Bengkulu, word pers Indonesia – Dugaan perambahan kawasan hutan oleh perusahaan perkebunan sawit PT Sandabi Indah Lestari (PT SIL) kembali mencuat. Ironisnya, perusahaan yang disebut-sebut telah membuka ribuan hektare kawasan hutan di Kabupaten Bengkulu Utara ini tidak masuk dalam daftar rekomendasi penertiban Satgas Penertiban Kawasan Hutan (PKH).
Fakta tersebut menimbulkan tanda tanya besar dan kecurigaan publik terhadap transparansi penegakan hukum di sektor kehutanan, khususnya di Provinsi Bengkulu.
Ketua Umum Gerakan Rakyat Bela Tanah Adat (Garbeta), Dedi Mulyadi, menegaskan bahwa pihaknya telah lama memperjuangkan kasus dugaan pelanggaran hukum oleh PT SIL yang beroperasi di Register 71, Desa Lubuk Banyau, Kecamatan Padang Jaya, Bengkulu Utara, dengan luasan mencapai 750 hektare.
“Kami sudah berulang kali mengajukan laporan, mulai dari tingkat daerah hingga kementerian. Bahkan kami sudah audiensi langsung dengan Dirjen Gakkum KLHK pada 14 Agustus 2024, dan terakhir di Sekretariat Kementerian Kehutanan pada 24 Januari 2025. Dalam pertemuan itu dijelaskan tegas bahwa Kementerian tidak pernah memberikan izin kepada PT Sandabi Indah Lestari untuk membuka kawasan hutan HPK di Register 71,” ujar Dedi Mulyadi kepada wartawan, Selasa (7/10/2025).
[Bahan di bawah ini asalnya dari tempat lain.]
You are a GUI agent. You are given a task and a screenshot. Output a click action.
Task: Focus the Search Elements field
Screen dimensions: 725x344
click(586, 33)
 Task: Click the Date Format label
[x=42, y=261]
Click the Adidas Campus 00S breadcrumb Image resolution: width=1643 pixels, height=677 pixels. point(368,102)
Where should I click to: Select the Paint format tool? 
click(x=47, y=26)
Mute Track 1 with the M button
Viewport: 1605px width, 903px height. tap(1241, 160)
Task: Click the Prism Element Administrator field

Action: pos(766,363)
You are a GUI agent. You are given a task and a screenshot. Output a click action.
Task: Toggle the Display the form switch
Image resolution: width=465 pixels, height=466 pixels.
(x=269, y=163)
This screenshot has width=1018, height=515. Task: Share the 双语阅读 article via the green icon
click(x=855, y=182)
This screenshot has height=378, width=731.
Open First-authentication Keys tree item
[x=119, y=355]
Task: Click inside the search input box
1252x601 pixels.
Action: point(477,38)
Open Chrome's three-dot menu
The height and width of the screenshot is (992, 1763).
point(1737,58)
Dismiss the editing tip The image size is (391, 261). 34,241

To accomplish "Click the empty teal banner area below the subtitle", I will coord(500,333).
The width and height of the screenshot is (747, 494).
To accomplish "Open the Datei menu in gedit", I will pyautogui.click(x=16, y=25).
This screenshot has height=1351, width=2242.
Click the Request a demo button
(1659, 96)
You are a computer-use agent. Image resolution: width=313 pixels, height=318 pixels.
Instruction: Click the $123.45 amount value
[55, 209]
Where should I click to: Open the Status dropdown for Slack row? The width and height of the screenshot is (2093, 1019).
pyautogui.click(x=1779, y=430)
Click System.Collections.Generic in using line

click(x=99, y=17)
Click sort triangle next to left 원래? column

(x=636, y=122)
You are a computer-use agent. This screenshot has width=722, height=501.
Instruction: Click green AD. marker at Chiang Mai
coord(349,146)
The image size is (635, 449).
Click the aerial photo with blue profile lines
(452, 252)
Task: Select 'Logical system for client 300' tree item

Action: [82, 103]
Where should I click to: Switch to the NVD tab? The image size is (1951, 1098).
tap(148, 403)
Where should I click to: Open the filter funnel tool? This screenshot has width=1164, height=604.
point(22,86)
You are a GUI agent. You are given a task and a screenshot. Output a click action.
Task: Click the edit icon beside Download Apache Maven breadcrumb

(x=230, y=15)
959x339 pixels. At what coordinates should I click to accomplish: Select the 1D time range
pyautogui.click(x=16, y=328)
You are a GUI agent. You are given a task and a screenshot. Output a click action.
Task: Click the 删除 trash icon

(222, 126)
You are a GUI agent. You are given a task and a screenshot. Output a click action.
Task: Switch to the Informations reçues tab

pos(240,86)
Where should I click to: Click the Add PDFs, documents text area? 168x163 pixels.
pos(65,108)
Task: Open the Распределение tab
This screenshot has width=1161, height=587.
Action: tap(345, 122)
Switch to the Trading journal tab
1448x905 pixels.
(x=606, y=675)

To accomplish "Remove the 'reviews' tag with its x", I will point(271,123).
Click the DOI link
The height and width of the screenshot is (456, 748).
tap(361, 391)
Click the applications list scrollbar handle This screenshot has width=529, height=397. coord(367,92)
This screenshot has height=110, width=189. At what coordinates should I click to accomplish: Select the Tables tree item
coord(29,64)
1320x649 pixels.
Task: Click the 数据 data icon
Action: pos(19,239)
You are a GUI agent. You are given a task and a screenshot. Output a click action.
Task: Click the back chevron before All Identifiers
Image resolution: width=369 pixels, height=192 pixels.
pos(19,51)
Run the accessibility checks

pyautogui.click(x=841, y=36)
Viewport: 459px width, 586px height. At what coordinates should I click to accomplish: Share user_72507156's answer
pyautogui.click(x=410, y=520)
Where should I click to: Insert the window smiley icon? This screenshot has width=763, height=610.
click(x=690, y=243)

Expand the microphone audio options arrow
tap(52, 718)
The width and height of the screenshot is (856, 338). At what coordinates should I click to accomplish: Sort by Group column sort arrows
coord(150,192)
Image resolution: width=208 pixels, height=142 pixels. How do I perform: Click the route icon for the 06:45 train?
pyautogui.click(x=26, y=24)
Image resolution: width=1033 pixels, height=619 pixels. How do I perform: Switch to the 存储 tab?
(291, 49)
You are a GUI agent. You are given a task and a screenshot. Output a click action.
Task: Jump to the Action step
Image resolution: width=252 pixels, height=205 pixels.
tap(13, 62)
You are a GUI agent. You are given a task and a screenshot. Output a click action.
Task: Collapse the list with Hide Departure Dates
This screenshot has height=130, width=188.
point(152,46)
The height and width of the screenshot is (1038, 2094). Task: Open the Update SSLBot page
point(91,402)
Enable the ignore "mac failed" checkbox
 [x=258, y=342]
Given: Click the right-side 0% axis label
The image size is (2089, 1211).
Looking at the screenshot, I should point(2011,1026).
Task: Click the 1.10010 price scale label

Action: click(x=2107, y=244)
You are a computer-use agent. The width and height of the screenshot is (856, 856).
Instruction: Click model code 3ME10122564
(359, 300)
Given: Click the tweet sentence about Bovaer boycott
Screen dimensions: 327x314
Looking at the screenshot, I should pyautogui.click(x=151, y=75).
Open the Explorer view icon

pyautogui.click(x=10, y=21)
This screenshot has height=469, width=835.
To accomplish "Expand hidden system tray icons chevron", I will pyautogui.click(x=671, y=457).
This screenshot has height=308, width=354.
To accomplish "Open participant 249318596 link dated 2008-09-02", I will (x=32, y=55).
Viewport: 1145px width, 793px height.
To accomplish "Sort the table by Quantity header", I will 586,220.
Hukum Tumpul ke Korporasi Besar?
Berdasarkan Surat Keputusan KLHK RI Nomor SK.1217/MENLHK/STJEN/KUM.I/12/2021, PT Sandabi disebut telah melakukan kegiatan usaha di dalam kawasan hutan tanpa izin resmi di bidang kehutanan. Namun, hingga kini belum ada tindakan hukum tegas terhadap perusahaan tersebut.
“Apa yang dilakukan PT SIL jelas pelanggaran Undang-Undang Nomor 41 Tahun 1999 tentang Kehutanan. Tapi kenapa aparat hukum tidak bertindak? Puluhan tahun mereka membuka kawasan hutan tanpa sanksi. Ada apa dengan PT Sandabi Indah Lestari? Siapa yang membeking?” tegas Dedi dengan nada tajam.
Garbeta bahkan kembali mendatangi Kantor Kejaksaan Tinggi (Kejati) Bengkulu pada Senin (15/9/2025) untuk mempertanyakan kelanjutan laporan mereka. Namun, bukannya kejelasan, yang didapat justru kebingungan.
“Kami sudah melapor sejak Juni 2025. Tapi sampai sekarang belum ada progres. Malah pihak Kejati menyarankan agar laporan kami dilimpahkan ke Polda Bengkulu, dengan alasan PT Sandabi tidak termasuk dalam daftar 23 perusahaan yang menjadi prioritas Satgas PKH,” ungkap Abdul Kadir, Divisi Humas Garbeta.
Diduga Ada Intervensi dan Manipulasi Data
Garbeta menduga kuat ada upaya sistematis untuk melindungi perusahaan tertentu agar tidak tersentuh penertiban. Salah satu indikasinya adalah verifikasi data antara pemerintah pusat dan daerah yang tidak sinkron, serta status izin administratif perusahaan yang sengaja dibuat kabur.
“Kami menduga ada intervensi politik dan lobi kuat di balik tidak masuknya PT Sandabi dalam daftar Satgas PKH. Padahal, bukti perambahan hutan sudah sangat jelas,” tegas Sandra Putra Irawan, Wakil Ketua I Garbeta.
Beberapa pengamat lingkungan menilai Satgas PKH hanya menindak perusahaan yang pelanggarannya telah “terverifikasi penuh”, sedangkan laporan yang masih dianggap perlu pendalaman cenderung dibiarkan mengendap.
Namun bagi Garbeta, alasan itu tidak masuk akal. Mereka menilai indikasi pelanggaran PT Sandabi sudah terang benderang, baik dari hasil penelusuran lapangan maupun peta kawasan hutan yang telah diterbitkan KLHK.
“Kami akan terus kawal kasus ini sampai ke pusat. Hukum tidak boleh tumpul ke korporasi besar tapi tajam ke rakyat kecil,” pungkas Dedi Mulyadi.